■ **Exercise task**
Output as a JSON list of strings, one per line, the lines of the listing starting with the line containing "You are a GUI" and going on through the line containing "pyautogui.click(x=<x>, y=<y>)", leaving out any blank lines.

%%

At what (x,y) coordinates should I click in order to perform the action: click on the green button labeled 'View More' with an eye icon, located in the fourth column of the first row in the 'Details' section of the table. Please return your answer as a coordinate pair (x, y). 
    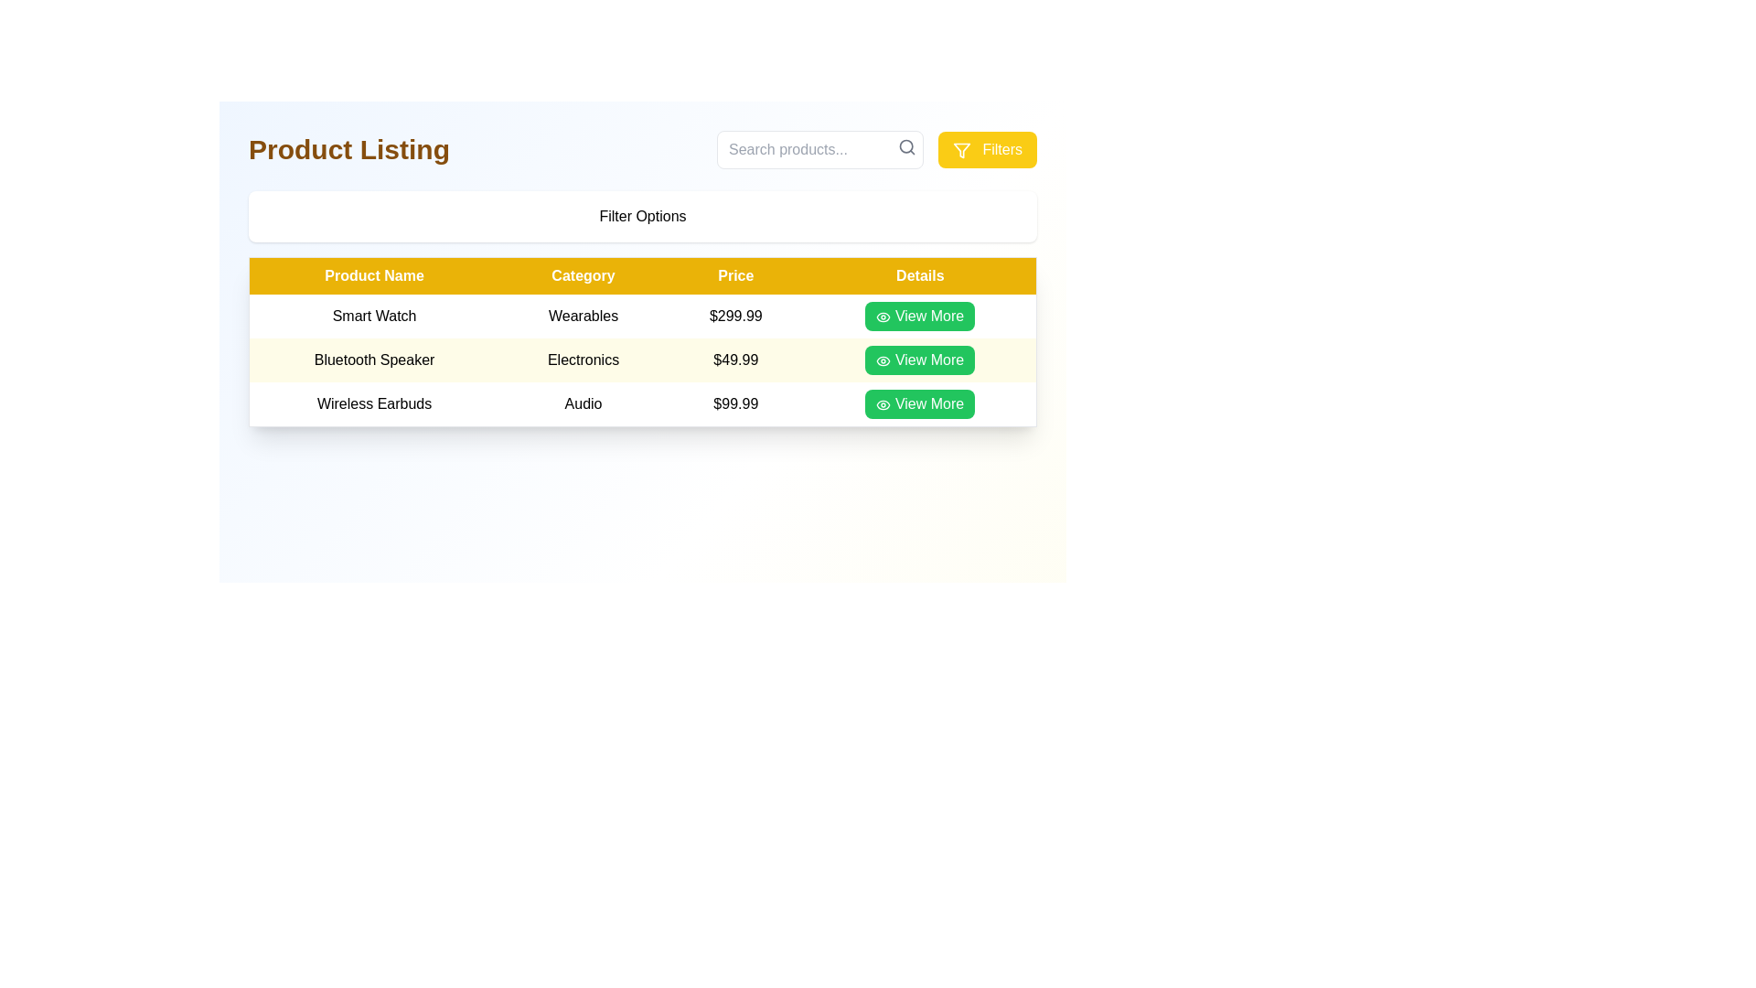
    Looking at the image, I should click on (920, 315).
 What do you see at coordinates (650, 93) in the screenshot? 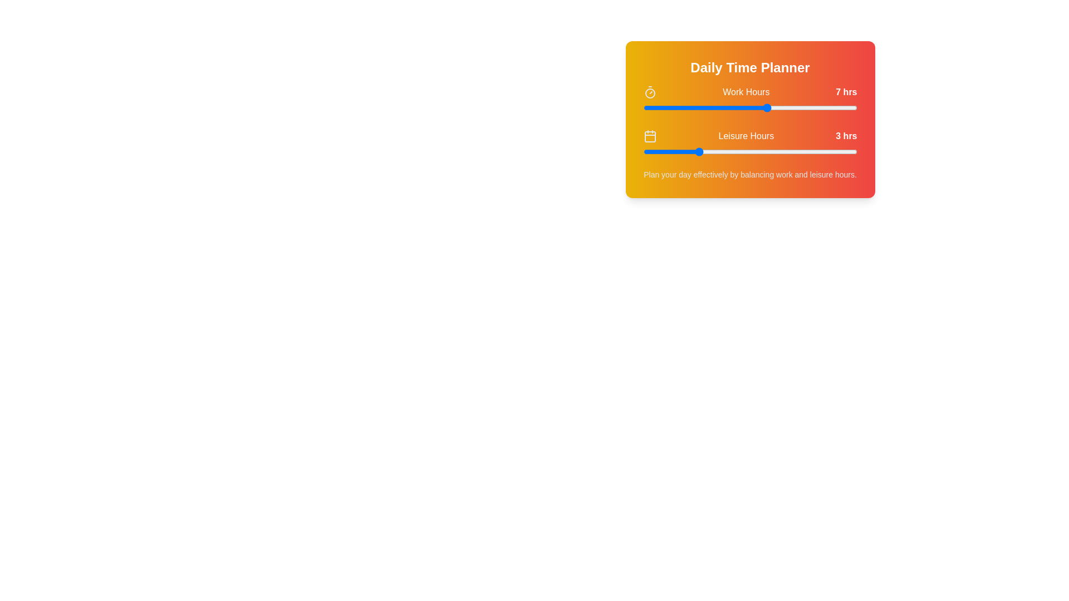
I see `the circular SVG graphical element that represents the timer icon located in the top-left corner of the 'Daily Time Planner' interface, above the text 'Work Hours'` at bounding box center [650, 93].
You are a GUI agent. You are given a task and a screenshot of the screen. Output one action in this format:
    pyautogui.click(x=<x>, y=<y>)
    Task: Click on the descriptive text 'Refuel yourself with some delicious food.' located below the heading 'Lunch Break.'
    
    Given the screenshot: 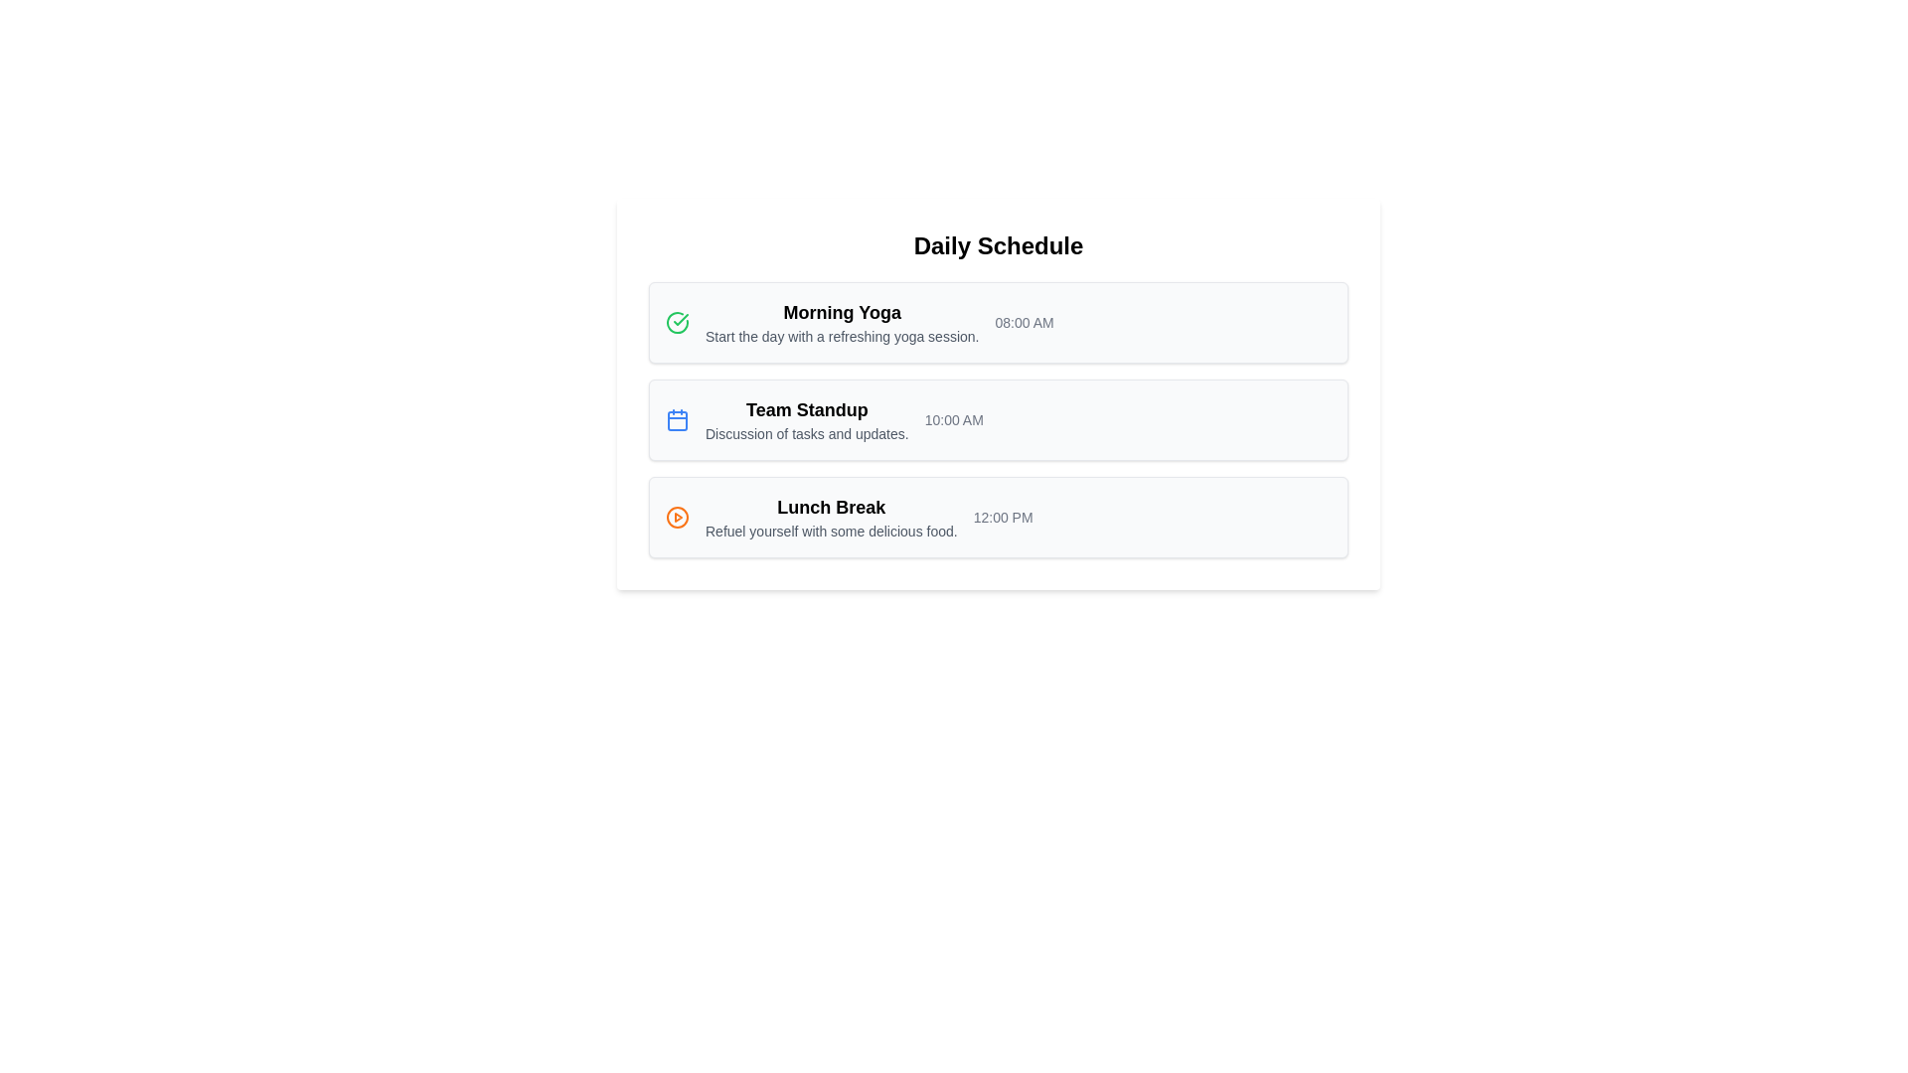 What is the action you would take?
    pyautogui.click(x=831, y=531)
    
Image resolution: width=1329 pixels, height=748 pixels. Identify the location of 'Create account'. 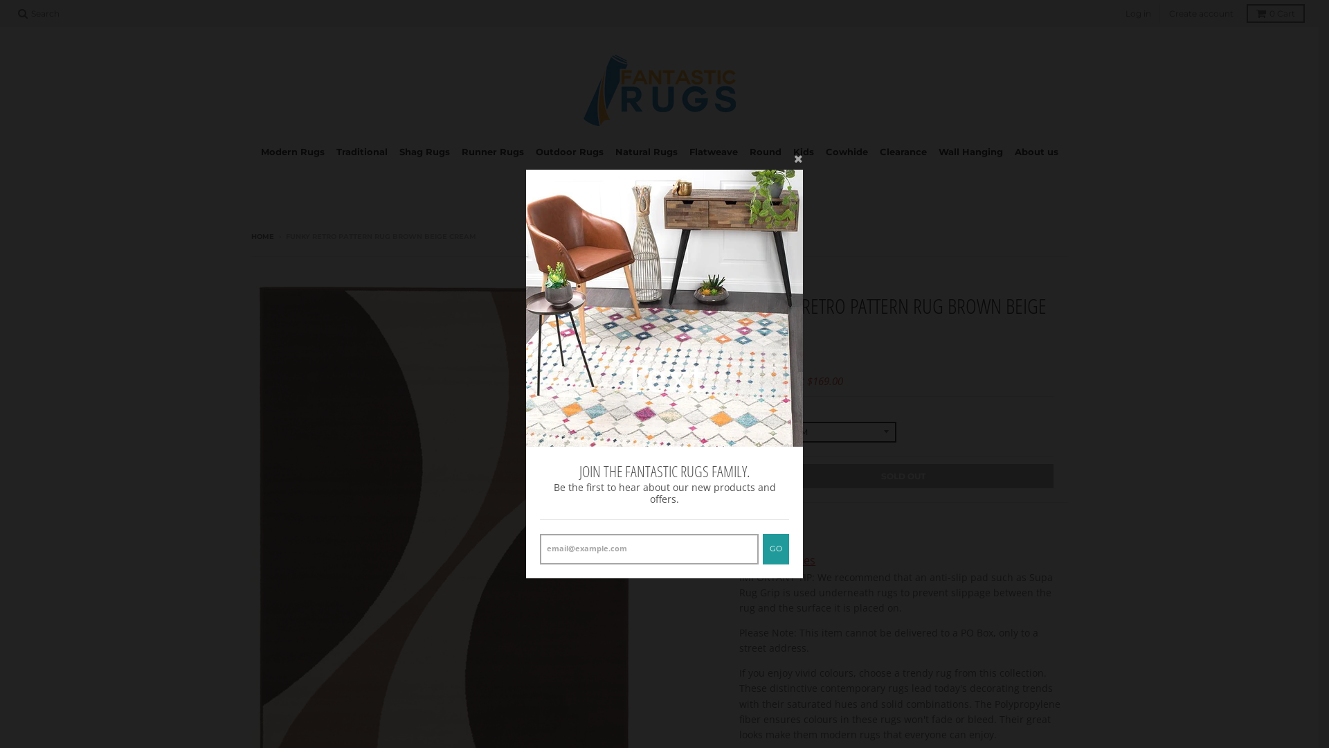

%%

■ **Problem solution**
[
  "You are a GUI agent. You are given a task and a screenshot of the screen. Output one action in this format:",
  "    pyautogui.click(x=<x>, y=<y>)"
]